孕哺期铅暴露对小鼠脑组织8-羟基脱氧鸟苷和沉默信息调节因子1表达的影响

Effects of maternal lead exposure on expression of 8-OHd G and SIRT1 in brain tissue of mice offspring

目的研究孕哺期铅暴露对成年仔鼠脑组织中DNA氧化损伤标志物8-羟基脱氧鸟苷（8-hydroxy deoxy guanosine,8-OHd G）、沉默信息调节因子1（silent information regulator 1,SIRT1）表达及学习记忆能力的影响。方法通过饮用2 g/L乙酸铅水溶液建立C57BL/6小鼠孕期染铅模型,并对哺乳期母鼠持续铅暴露至子代小鼠断乳,分娩3周后将仔鼠分笼以无铅去离子水饲养至12周龄,同时设立无染铅对照组。于仔鼠12周龄时以Morris水迷宫实验检测其学习记忆能力,以免疫组化方法检测8-OHd G在两组仔鼠脑组织中的表达和分布,采用Western blot测定其脑组织中SIRT1蛋白的表达水平。结果水迷宫实验结果显示,第3~5天铅暴露组成年仔鼠在定位航行实验中的平均逃避潜伏期长于对照组,最后一天穿越平台次数及在目标象限停留时间低于对照组,差异均有统计学意义（P〈0.05）。铅暴露组仔鼠海马组织CA1区8-OHd G表达水平高于对照组,差异有统计学意义（P〈0.05）,但大脑皮层8-OHd G表达水平无明显差异（P〉0.05）。铅暴露仔鼠脑组织胞核内SIRT1水平低于对照组,胞浆内SIRT1水平高于对照组,差异均有统计学意义（P〈0.05）。结论孕哺期铅暴露对成年仔鼠学习记忆能力的影响可能与脑组织（特别是海马组织）DNA氧化损伤有关;铅暴露使成年仔鼠脑组织中SIRT1发生核质转移,该现象可能与SIRT1对铅暴露小鼠的神经保护作用有关。

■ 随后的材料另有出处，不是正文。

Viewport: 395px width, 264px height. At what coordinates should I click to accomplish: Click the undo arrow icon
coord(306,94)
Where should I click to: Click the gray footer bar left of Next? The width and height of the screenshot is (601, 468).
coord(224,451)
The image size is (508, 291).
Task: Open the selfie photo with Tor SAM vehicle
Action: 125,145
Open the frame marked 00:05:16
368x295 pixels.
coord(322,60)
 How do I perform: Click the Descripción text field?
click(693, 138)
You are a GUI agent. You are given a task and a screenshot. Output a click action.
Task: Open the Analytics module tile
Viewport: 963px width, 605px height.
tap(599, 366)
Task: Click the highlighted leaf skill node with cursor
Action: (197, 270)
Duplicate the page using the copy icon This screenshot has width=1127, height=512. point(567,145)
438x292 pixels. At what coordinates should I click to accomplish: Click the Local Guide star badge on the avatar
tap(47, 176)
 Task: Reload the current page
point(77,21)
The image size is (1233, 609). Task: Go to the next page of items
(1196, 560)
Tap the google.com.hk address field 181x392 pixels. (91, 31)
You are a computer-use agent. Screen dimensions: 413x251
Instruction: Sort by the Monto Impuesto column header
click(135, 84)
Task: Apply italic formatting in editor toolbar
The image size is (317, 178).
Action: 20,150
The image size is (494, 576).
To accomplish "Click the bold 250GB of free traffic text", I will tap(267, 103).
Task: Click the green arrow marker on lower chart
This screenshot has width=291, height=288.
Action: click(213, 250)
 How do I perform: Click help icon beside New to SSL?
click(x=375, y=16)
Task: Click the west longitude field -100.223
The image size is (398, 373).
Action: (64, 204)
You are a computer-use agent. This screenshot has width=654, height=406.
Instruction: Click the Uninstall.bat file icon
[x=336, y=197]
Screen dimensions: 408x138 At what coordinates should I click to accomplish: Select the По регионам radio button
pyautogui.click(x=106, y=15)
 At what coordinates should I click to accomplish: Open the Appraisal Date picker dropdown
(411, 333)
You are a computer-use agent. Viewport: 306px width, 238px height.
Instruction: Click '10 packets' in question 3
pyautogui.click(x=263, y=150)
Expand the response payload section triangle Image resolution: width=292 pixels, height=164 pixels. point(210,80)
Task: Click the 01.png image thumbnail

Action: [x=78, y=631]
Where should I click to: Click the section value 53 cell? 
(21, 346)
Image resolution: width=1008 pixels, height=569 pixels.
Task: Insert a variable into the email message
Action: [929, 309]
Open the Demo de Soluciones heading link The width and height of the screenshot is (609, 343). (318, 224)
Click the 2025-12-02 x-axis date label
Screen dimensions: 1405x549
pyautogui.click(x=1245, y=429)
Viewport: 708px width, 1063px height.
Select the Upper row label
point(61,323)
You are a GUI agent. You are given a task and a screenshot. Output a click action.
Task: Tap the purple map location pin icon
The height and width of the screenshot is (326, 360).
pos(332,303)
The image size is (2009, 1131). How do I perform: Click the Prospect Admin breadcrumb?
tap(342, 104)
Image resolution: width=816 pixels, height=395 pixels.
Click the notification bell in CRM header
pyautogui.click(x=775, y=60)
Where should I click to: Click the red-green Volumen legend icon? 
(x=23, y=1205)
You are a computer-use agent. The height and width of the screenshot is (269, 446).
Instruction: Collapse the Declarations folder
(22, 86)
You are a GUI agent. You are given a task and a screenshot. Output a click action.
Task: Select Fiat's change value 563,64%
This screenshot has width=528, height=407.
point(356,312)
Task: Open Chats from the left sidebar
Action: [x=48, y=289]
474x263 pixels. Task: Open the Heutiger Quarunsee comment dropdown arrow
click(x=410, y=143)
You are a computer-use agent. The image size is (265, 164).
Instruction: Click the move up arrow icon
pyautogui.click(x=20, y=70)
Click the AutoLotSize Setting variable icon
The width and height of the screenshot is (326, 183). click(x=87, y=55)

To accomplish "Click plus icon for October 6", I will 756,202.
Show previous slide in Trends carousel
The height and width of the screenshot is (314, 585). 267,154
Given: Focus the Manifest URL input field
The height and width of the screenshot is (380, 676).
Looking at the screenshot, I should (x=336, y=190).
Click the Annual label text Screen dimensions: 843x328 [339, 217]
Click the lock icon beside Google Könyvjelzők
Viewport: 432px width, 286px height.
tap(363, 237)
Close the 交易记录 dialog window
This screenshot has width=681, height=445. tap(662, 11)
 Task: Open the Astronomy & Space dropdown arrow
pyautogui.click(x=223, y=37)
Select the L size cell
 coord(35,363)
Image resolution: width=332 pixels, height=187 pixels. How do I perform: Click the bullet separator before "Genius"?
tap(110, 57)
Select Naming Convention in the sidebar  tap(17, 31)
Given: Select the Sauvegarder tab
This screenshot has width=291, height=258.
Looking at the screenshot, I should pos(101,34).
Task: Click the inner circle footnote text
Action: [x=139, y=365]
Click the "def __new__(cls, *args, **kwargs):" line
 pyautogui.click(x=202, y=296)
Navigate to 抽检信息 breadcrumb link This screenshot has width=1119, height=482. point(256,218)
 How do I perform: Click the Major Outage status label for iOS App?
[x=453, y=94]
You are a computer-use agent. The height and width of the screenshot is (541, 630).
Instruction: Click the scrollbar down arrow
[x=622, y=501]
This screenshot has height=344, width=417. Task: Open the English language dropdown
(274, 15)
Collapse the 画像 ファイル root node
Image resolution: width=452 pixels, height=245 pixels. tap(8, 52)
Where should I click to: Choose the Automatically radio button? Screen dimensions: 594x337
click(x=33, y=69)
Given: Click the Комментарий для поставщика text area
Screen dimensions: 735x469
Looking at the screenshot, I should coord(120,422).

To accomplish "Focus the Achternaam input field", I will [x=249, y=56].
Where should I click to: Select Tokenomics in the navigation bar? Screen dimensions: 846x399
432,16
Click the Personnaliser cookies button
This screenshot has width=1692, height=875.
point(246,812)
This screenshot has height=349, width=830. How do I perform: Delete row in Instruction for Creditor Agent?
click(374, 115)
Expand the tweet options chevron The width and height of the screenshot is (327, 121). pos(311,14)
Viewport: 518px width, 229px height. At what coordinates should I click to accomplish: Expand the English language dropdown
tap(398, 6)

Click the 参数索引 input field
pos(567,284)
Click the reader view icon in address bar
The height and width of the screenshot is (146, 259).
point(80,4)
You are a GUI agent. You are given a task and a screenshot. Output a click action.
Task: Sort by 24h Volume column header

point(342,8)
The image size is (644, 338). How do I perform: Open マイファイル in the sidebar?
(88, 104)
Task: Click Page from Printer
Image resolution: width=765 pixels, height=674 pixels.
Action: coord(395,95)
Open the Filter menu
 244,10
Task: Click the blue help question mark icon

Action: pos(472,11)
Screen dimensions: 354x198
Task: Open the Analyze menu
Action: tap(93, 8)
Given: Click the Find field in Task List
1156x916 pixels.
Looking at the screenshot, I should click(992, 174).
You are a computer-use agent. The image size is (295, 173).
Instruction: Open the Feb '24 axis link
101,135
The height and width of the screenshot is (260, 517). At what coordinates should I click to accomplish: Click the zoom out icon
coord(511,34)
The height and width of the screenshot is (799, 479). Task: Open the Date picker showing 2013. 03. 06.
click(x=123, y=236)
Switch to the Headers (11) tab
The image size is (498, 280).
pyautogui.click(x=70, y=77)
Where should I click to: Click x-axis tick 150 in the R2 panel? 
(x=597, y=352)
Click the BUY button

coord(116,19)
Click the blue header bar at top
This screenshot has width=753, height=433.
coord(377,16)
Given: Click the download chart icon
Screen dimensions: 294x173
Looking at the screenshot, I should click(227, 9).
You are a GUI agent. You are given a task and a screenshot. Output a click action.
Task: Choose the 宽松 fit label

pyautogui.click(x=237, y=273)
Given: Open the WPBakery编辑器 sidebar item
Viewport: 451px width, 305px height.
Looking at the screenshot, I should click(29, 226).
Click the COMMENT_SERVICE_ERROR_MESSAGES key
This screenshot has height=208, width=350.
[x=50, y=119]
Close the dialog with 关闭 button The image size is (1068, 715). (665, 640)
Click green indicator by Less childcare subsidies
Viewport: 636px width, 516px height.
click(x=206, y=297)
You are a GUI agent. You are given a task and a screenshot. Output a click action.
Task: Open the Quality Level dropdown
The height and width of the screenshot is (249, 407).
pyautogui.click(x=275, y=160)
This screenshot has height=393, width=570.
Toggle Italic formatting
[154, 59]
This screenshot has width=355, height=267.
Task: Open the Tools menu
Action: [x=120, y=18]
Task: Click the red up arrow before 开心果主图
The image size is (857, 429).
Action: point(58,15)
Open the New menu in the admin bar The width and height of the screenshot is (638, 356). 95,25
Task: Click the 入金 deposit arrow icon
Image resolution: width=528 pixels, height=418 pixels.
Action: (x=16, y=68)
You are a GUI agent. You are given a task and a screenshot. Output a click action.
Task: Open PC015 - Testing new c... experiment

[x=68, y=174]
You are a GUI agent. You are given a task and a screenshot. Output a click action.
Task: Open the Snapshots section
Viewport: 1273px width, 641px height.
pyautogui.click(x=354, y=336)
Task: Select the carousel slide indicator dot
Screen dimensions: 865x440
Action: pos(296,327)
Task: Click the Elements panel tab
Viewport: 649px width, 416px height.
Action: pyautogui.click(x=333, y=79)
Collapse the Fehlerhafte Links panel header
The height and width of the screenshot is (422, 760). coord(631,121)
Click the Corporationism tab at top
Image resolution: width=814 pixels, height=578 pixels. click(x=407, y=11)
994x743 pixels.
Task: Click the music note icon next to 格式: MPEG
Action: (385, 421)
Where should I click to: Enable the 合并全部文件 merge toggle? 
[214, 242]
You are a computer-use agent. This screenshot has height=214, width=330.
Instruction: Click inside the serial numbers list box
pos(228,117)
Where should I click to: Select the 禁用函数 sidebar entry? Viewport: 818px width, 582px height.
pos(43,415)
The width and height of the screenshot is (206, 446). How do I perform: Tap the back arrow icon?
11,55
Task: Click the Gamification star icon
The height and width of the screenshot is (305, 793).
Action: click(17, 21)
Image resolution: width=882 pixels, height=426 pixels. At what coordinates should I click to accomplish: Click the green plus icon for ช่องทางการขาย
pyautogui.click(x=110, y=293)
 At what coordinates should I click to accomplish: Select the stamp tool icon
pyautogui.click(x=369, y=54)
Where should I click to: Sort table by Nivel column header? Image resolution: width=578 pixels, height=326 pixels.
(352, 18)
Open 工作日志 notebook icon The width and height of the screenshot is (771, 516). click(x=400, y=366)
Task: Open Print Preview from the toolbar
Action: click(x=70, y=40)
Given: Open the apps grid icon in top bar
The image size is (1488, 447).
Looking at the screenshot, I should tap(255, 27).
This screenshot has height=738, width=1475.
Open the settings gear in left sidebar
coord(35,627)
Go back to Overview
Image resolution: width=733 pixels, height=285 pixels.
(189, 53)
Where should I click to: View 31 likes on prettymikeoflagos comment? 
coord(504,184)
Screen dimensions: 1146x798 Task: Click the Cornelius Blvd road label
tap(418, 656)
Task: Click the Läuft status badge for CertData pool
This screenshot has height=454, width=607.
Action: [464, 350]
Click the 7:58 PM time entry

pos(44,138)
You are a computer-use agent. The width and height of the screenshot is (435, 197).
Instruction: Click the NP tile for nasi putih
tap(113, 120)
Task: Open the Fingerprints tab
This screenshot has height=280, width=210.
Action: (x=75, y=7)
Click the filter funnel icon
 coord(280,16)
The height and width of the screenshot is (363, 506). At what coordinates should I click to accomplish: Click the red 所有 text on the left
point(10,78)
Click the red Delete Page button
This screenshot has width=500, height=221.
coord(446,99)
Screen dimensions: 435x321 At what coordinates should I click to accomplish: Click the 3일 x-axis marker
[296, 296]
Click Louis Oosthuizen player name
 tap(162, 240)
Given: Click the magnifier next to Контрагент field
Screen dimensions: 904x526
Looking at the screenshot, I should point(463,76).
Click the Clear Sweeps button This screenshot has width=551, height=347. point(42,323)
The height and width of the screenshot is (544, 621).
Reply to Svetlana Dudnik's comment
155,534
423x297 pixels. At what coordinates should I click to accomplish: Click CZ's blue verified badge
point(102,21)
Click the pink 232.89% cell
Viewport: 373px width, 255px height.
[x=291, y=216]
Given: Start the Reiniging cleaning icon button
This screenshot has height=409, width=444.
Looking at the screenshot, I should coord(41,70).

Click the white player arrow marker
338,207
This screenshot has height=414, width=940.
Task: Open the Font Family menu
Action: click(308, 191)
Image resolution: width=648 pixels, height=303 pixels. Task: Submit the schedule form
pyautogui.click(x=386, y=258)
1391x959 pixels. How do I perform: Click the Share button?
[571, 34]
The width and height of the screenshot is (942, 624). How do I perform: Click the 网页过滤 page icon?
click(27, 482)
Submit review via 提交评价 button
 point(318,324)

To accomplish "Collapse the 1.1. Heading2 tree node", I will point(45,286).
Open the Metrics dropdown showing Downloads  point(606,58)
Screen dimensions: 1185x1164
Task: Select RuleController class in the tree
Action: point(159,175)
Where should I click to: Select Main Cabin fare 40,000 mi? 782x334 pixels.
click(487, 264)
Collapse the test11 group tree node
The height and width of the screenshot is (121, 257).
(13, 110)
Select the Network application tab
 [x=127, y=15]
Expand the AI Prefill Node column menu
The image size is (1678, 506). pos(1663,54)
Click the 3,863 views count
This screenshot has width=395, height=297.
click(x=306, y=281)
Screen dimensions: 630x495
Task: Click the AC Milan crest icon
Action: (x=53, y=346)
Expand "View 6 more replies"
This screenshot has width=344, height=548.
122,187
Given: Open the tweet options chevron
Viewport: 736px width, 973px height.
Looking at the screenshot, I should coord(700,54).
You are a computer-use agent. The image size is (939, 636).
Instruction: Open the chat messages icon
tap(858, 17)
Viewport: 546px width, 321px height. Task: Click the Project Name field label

Objective To study the effects of lead exposure during pregnancy and lactation on capability of learning and memory and the expression of 8-OHd G and SIRT1 in brain tissue of their offspring in mice. Methods Lead exposure was conducted through drinking the lead acetate solutions with dosages of 2 g/L. After weaning, all of the offspring drank deionized water up to 12 weeks old. The ability of learning and memory of the offspring mice was assessed by the Morris maze test. The expression level of 8-OHd G protein in the brain tissue of all the offspring was detected by immunohistochemistry and the expression of SIRT1 protein was determined by Western blot. Results In Morris maze experiment, the escape latency between two groups was significantly different（P〈0.05）. The crossing platform times and the time when the mice stayed in the target quadrant at last day of lead exposure group were less than that of the control group（P〈0.05）. The 8-OHd G expression level in the hippocampus CA1 region of mice at lead exposure group was higher than that of control group（P〈0.05）, but the 8-OHd G expression in the frontal cortex between two group was no significant difference（P〉0.05）. The protein expression of nuclear SIRT1 decreased and the protein expression of cytoplasm SIRT1 significantly increased in lead exposure group compared with the control group（P〈0.05）. Conclusion Maternal lead exposure may induce the nuclear translocation of SIRT1 and DNA oxidative damage in brain tissue of their offspring, which is involved in learning and memory damage.